Discoveries of how cells sense oxygen win the 2019 Nobel Prize in Physiology or medicine

Abstract

The importance of oxygen to life has been recognized for hundreds of years, but how cells and tissues sense reduced oxygen levels remained elusive until the late twentieth century. The 2019 Nobel Prize in Physiology or Medicine was awarded to William G. Kaelin Jr., Sir Peter J. Ratcliffe, and Gregg L. Semenza for their discovery of hypoxia-inducible factor, a key transcription factor that regulates gene expression in response to decreases in cellular oxygenation.
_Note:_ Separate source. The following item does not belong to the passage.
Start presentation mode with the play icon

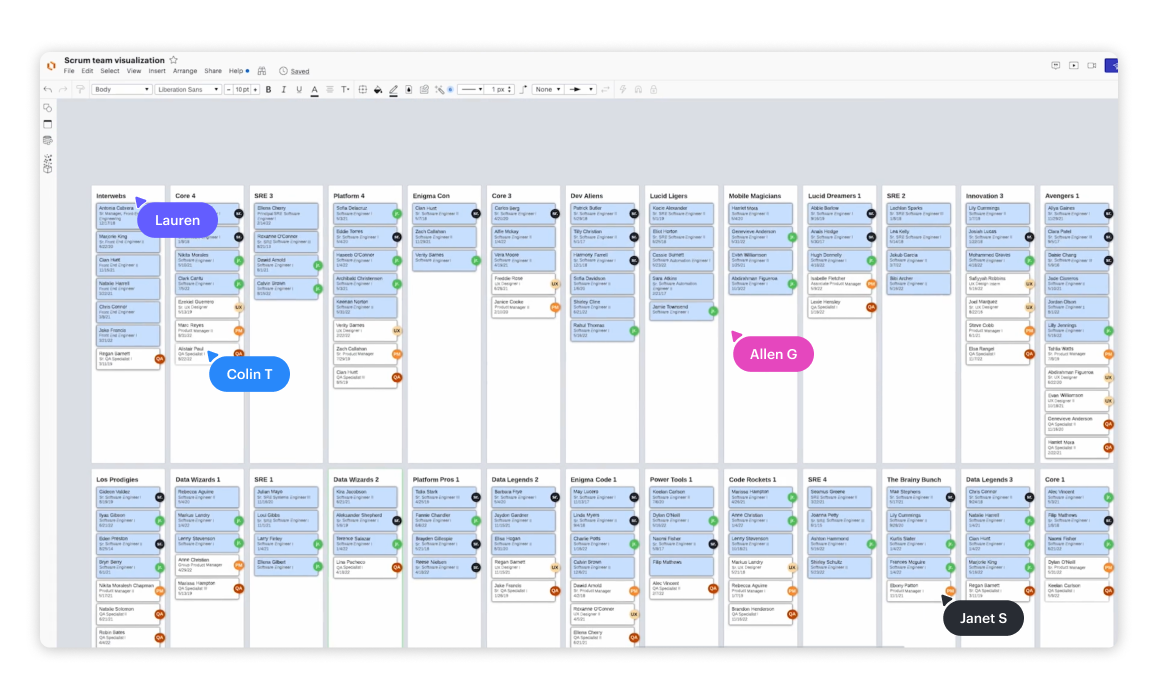pos(1074,66)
The three scientists provided the first information about the cellular oxygen-sensing mechanism and downstream signal transduction under hypoxic conditions. Their discoveries have also paved the way for promising novel treatments for cancer, renal anemia, and inflammatory disease.
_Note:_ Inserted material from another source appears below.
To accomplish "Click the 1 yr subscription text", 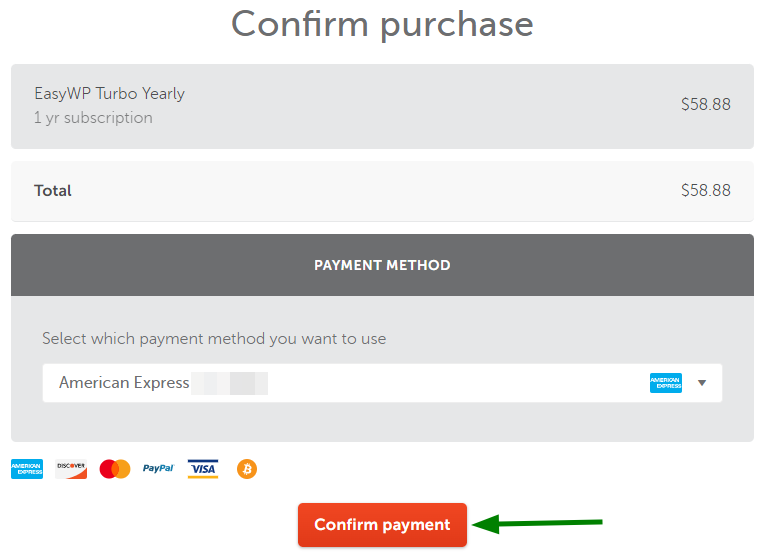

Keywords: Hypoxia-inducible factor; Nobel Prize; von hippel-Lindau (VHL) disease.

Fig. 1

Cellular regulation of hypoxia-inducible factor (HIF) activity. Intracellular oxygen level determines the accessibility of HIF-1α being hydroxylized by PHDs. In normoxia, prolyl hydroxylation of HIF-1α increases the affinity of HIF-1α for pVHL which recruits elongin B and C, CULs, and RBX1 to constitute a functional E3 ubiquitin ligase, thereby leading HIF-1α into proteasomal degradation. When oxygen becomes limited, HIF-1α is no longer hydroxylated and becomes stabilized. HIF-1α then binds to HIF-1β and the HIF-1 heterodimer binds to HRE that ultimately results in the transcriptional responses to hypoxia. Abbreviations used: HIF: hypoxia-inducible factor; PHD: prolyl hydroxylase domain; pVHL: Von Hippel–Lindau protein; CUL2: Culin 2; B: Elongin B; C: Elongin C; RBX1: RING-box protein 1; HRE: hypoxia-response element.